Exercise materials
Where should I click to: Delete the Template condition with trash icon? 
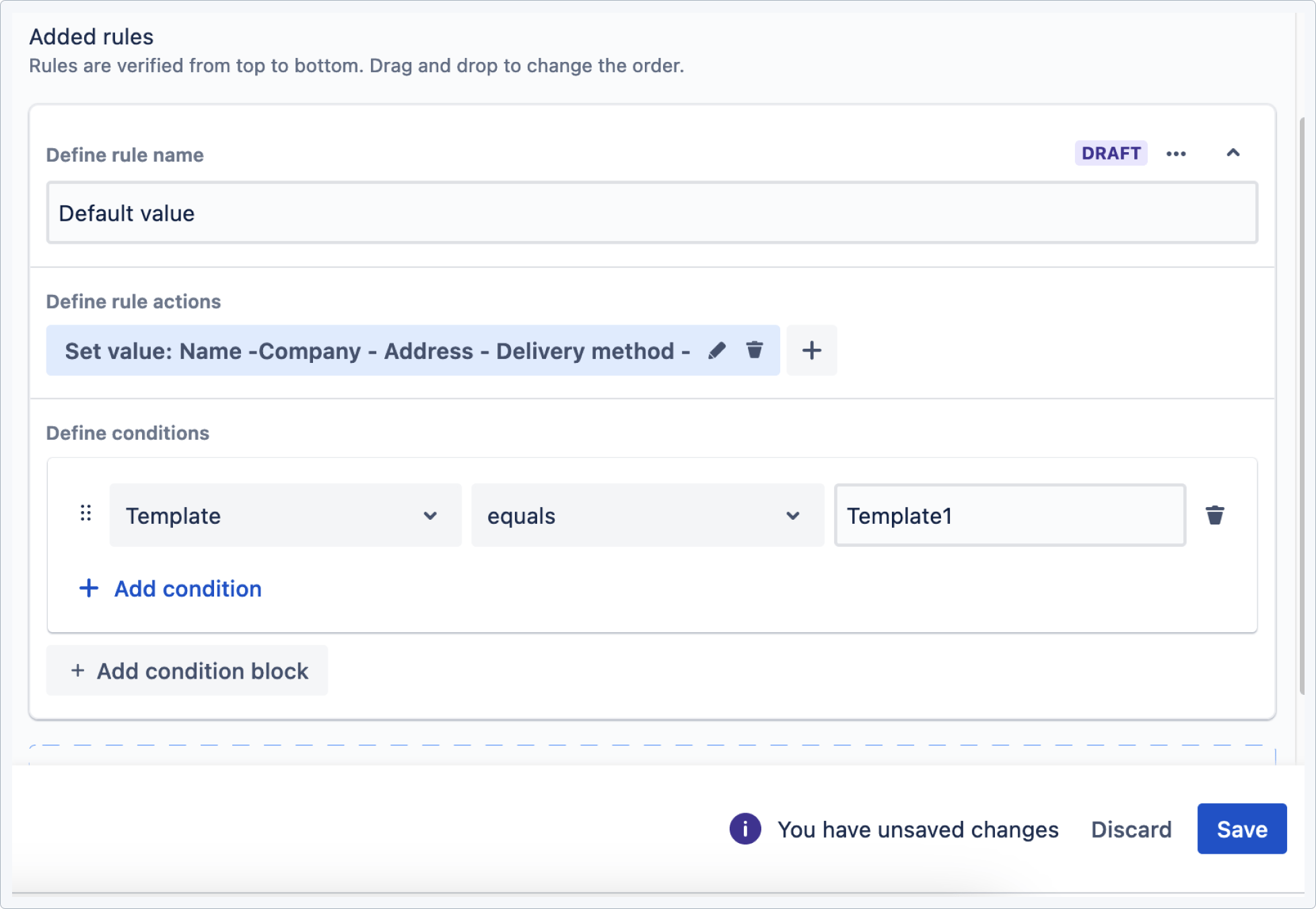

--

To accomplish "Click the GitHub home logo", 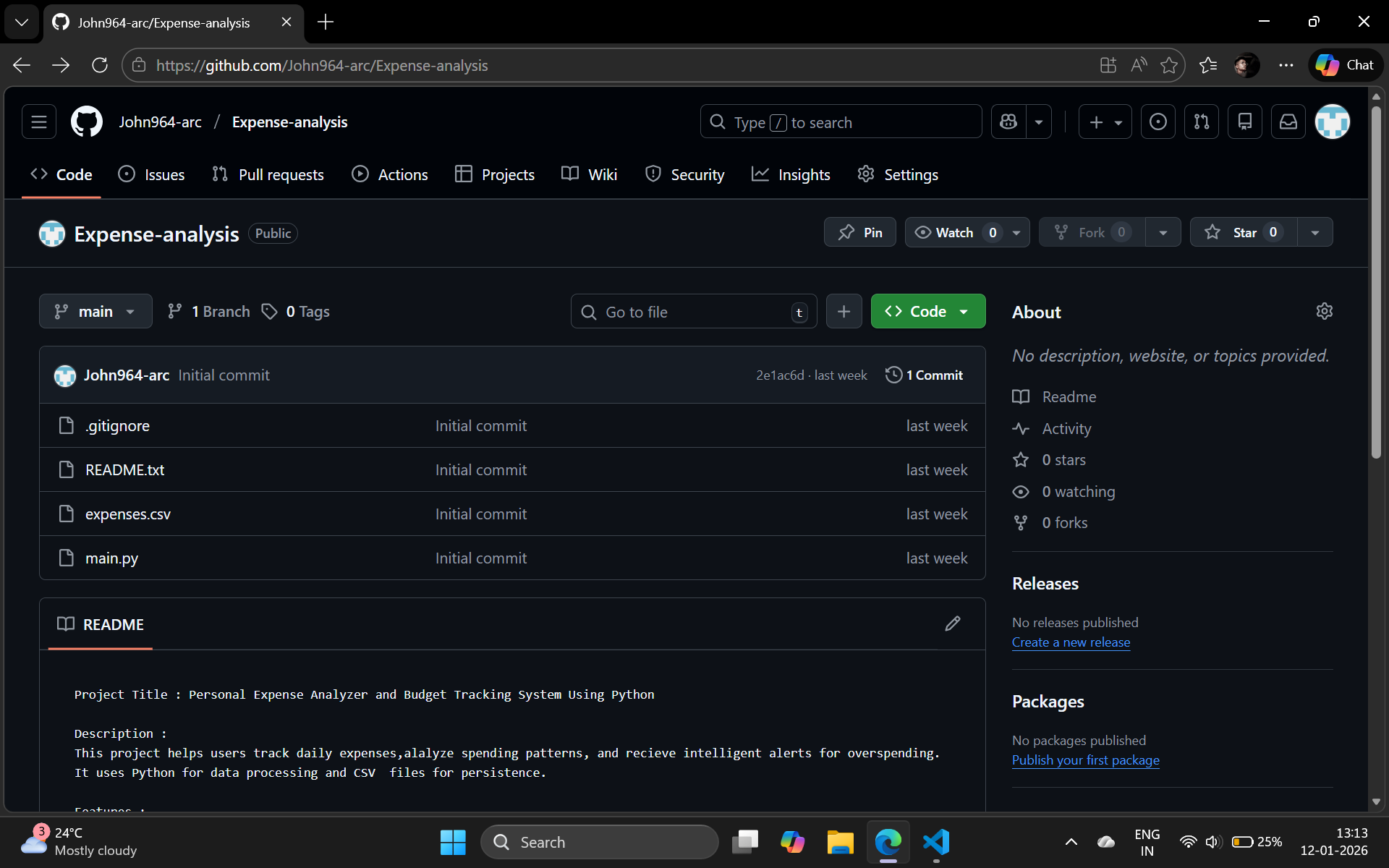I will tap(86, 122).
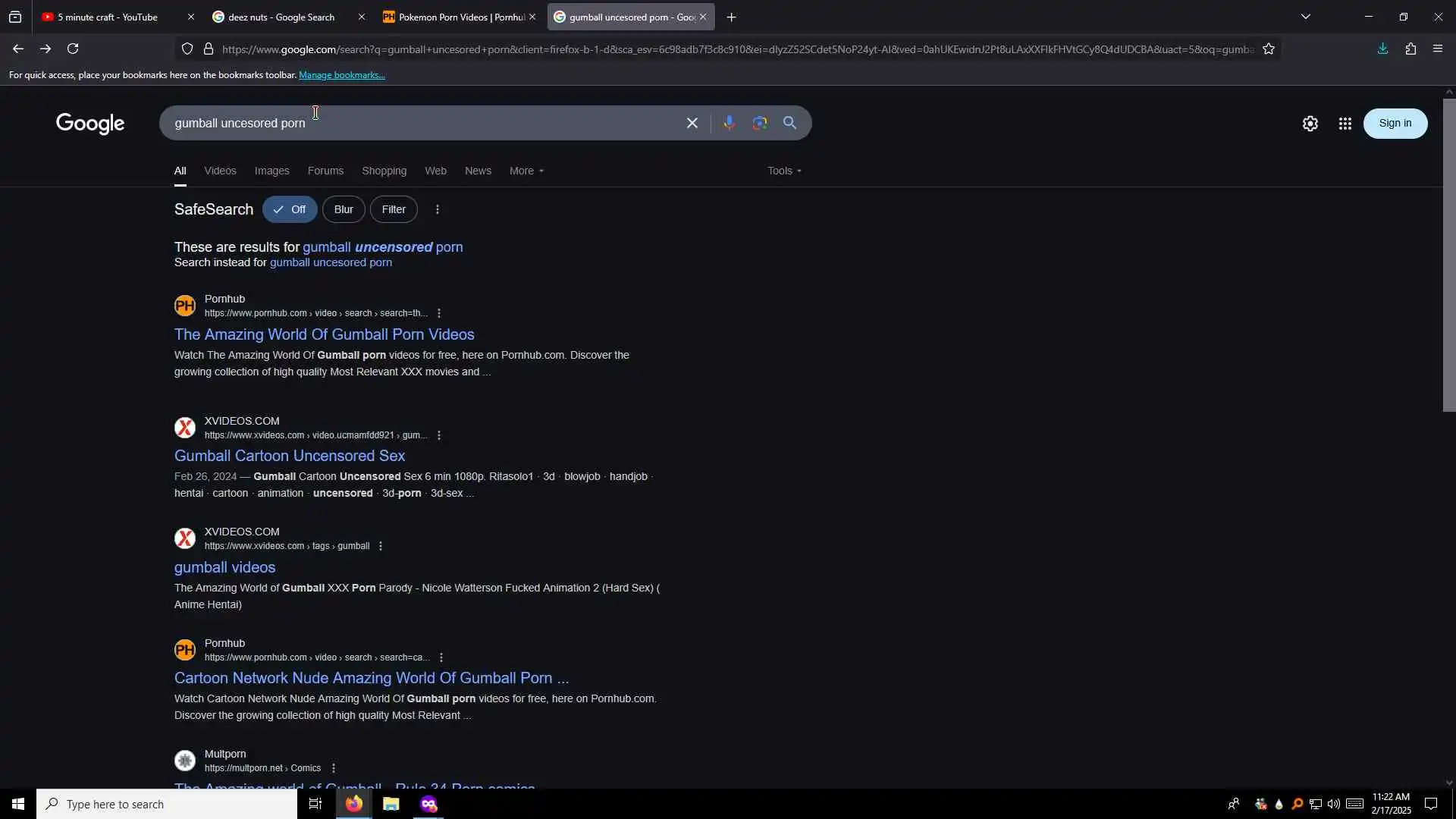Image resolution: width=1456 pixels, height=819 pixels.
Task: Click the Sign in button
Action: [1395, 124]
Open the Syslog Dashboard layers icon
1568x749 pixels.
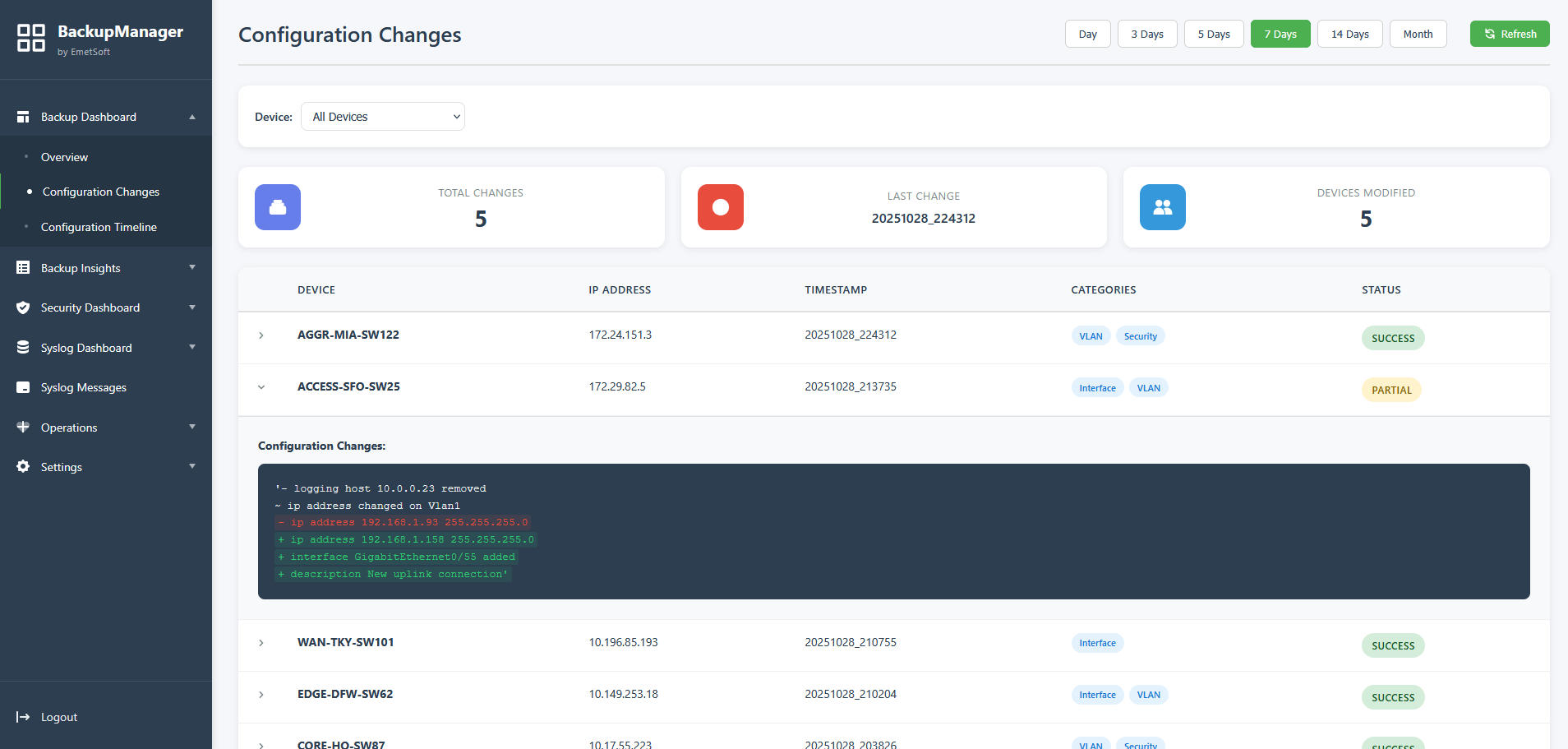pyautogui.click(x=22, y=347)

Work to complete
For every line in the listing above that holds "icon", add one to a tally, and give that tally alone.

Written solution
2